Le pétrole flambe, et le prix des métaux atteint des records. Ce qui pousse normalement le dollar canadien à la hausse ne semble pas avoir l’effet attendu. De quoi souffre donc la devise canadienne ?

« Le dollar canadien apparaît actuellement sous-évalué, à moins de 0,79 $ US », fait observer l’économiste de Desjardins Hendrix Vachon, qui estime que la devise canadienne devrait plutôt se situer quelque part entre 0,80 $ US et 0,85 $ US.

En y regardant de plus près, l’économiste constate que le prix du pétrole n’a plus autant d’influence qu’avant sur la valeur de la devise canadienne. Le pétrole canadien se vend plus cher, mais le secteur pétrolier n’attire plus autant d’investissements, dit-il.

Les grandes entreprises pétrolières sont plus prudentes dans leurs investissements, explique Hendrix Vachon lors d’un entretien avec La Presse. Elles ont encore moins d’appétit pour le pétrole bitumineux du Canada, qui coûte plus cher à produire et qui a mauvaise réputation, en plus d’avoir des problèmes de transport vers les marchés.

Le prix des métaux, notamment le fer et l’aluminium, est aussi en forte hausse, « ce qui justifierait un dollar plus fort qu’il ne l’est actuellement », étant donné que le Canada est producteur et exportateur de métaux, souligne Hendrix Vachon.

« Même si la valeur de nos exportations augmente, on ne voit pas non plus l’effet escompté sur le dollar », constate-t-il.

Selon lui, la faiblesse relative du dollar canadien peut s’expliquer par les anticipations de taux d’intérêt, qui sont plus fortes du côté des États-Unis qu’au Canada. « Une monnaie avec des taux d’intérêt plus élevés va habituellement être plus attrayante qu’une autre avec des taux plus faibles, ce qui avantage actuellement le dollar américain », précise-t-il.

Toutes proportions gardées, la Banque du Canada a injecté beaucoup plus d’argent dans l’économie que la Réserve fédérale américaine pour limiter les contrecoups économiques de la pandémie, fait également observer l’économiste.

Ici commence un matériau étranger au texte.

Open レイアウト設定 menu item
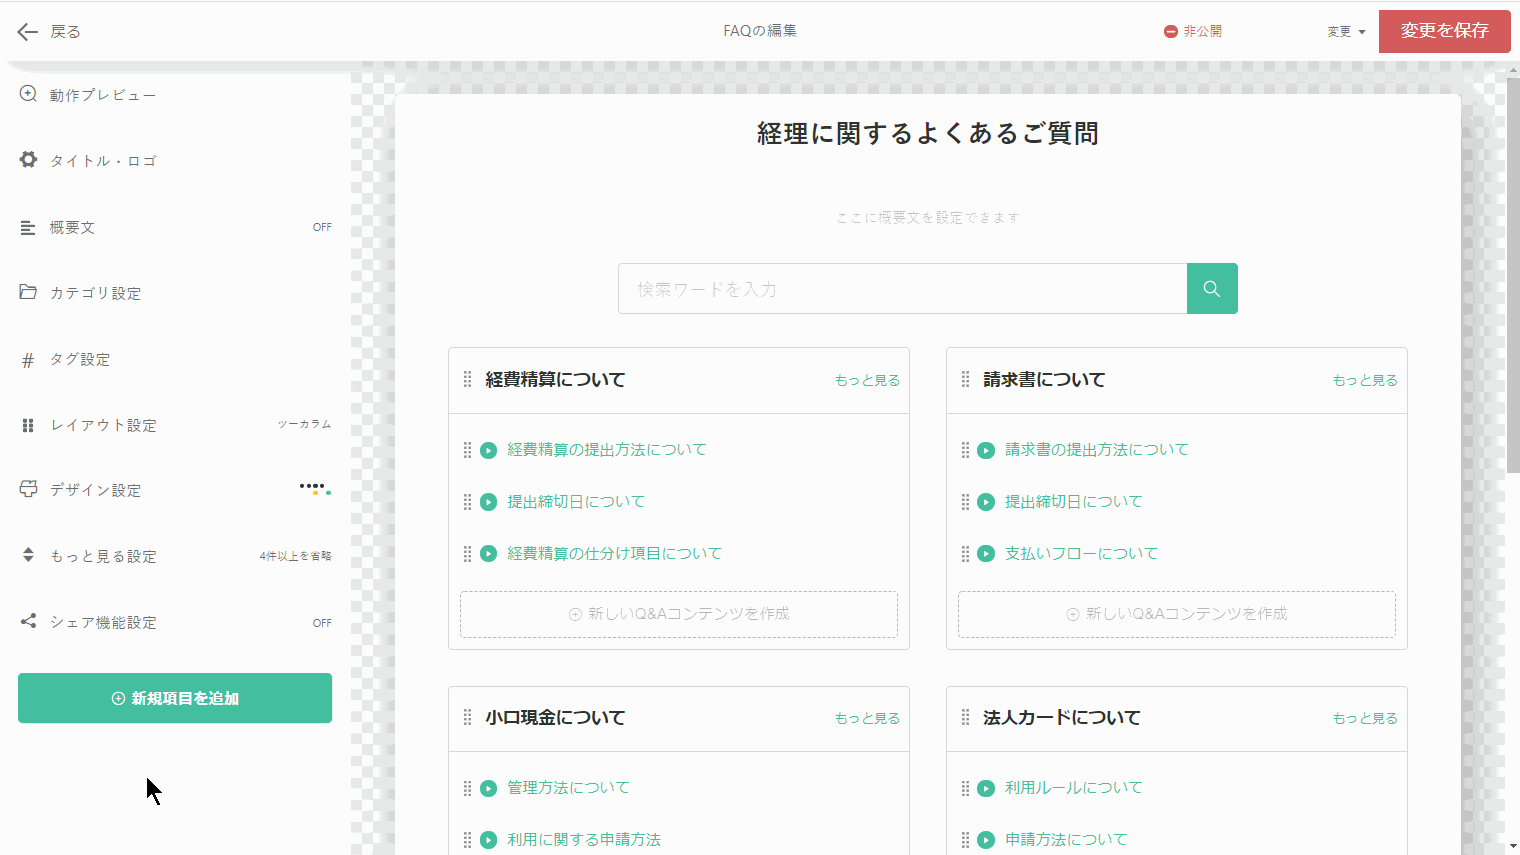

« Cette offre supplémentaire de dollars canadiens pourrait expliquer un taux de change plus faible. »

Le dollar américain profite enfin de l’incertitude grandissante sur les marchés et des risques d’escalade du conflit entre la Russie et l’Ukraine. « Le dollar américain est une valeur refuge, ce que le dollar canadien n’est pas », note Hendrix Vachon.

Coussin contre l’inflation

Une devise faible est généralement un avantage pour un pays exportateur comme le Canada, parce qu’elle réduit le prix des produits exportés sur le marché international. Mais dans le contexte actuel de forte inflation, alors que la demande mondiale est très bonne pour les produits canadiens, l’économie du Canada bénéficierait davantage d’un dollar plus fort, croit l’économiste de Desjardins.

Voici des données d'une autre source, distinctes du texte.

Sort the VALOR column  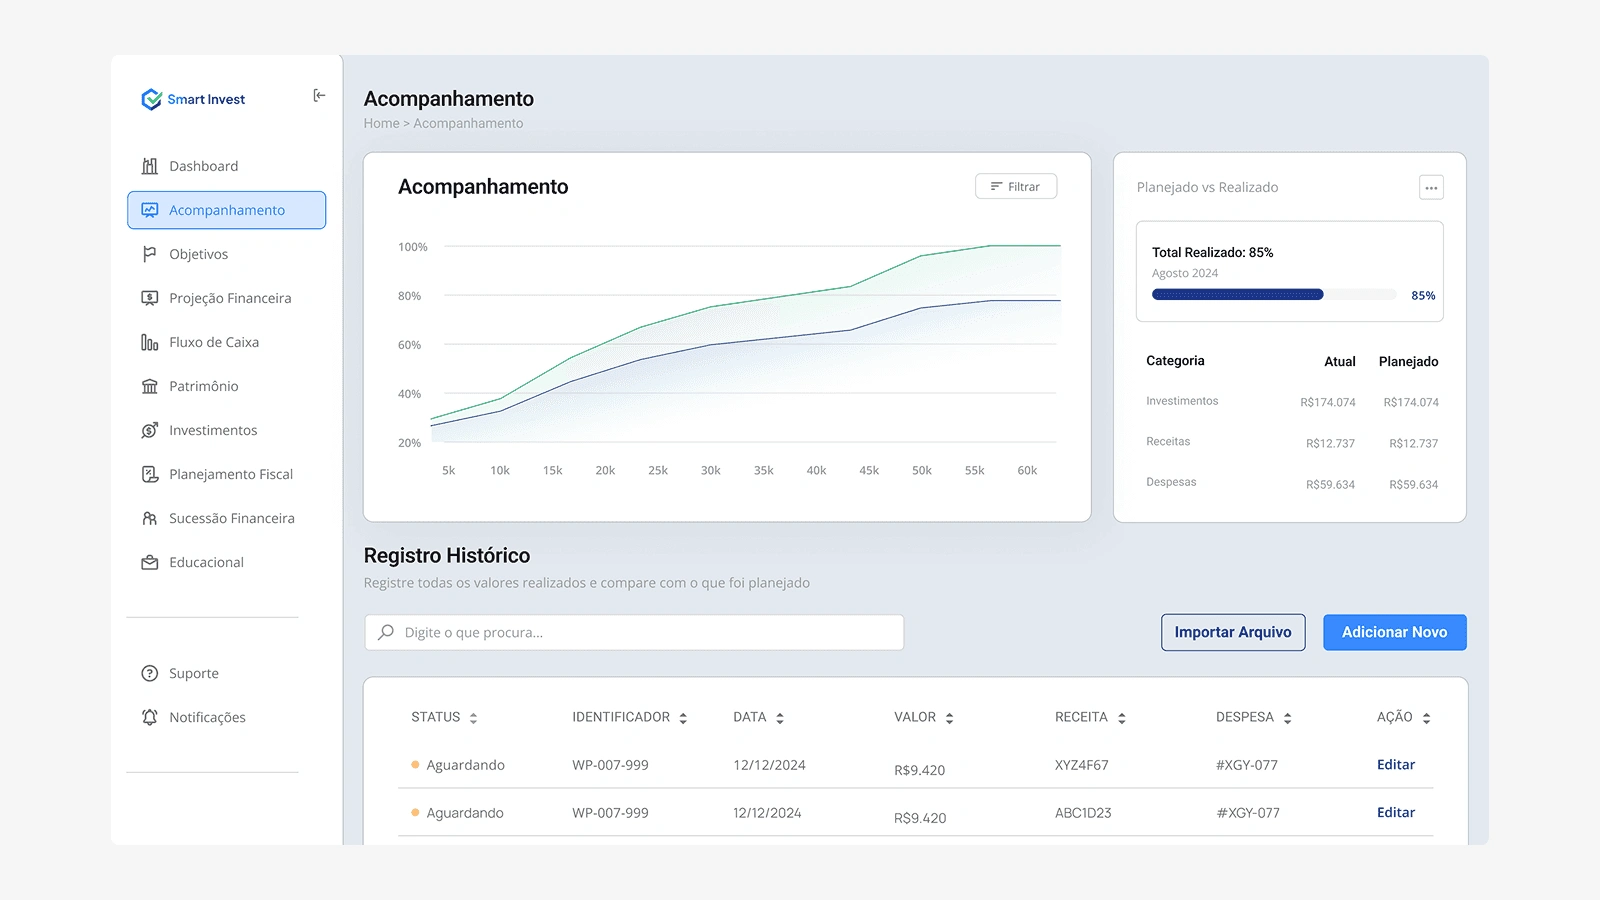coord(949,718)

Une devise forte permet notamment de réduire le prix des biens importés et payés en devises étrangères, comme le pétrole. « Le taux de change agit comme un stabilisateur qui limite les pressions inflationnistes », précise Hendrix Vachon. Les économistes de Desjardins ont déjà calculé qu’une appréciation de 10 % du dollar réduisait l’inflation de 0,7 %.

L’autre avantage d’une appréciation du dollar, c’est qu’elle permet aux entreprises d’importer à moindre coût l’équipement et la technologie nécessaires pour augmenter leur productivité.

« Une devise plus forte pourrait faciliter l’investissement des entreprises qui doivent faire face à des pénuries de travailleurs et à une forte demande. »

L’indice Big Mac

Comparer le prix d’un Big Mac en monnaie locale dans le monde est un exercice sans prétention que fait The Economist chaque année depuis 1986, pour savoir si les devises sont correctement évaluées. Il indique que le dollar canadien serait sous-évalué de 8,4 % par rapport à la devise américaine.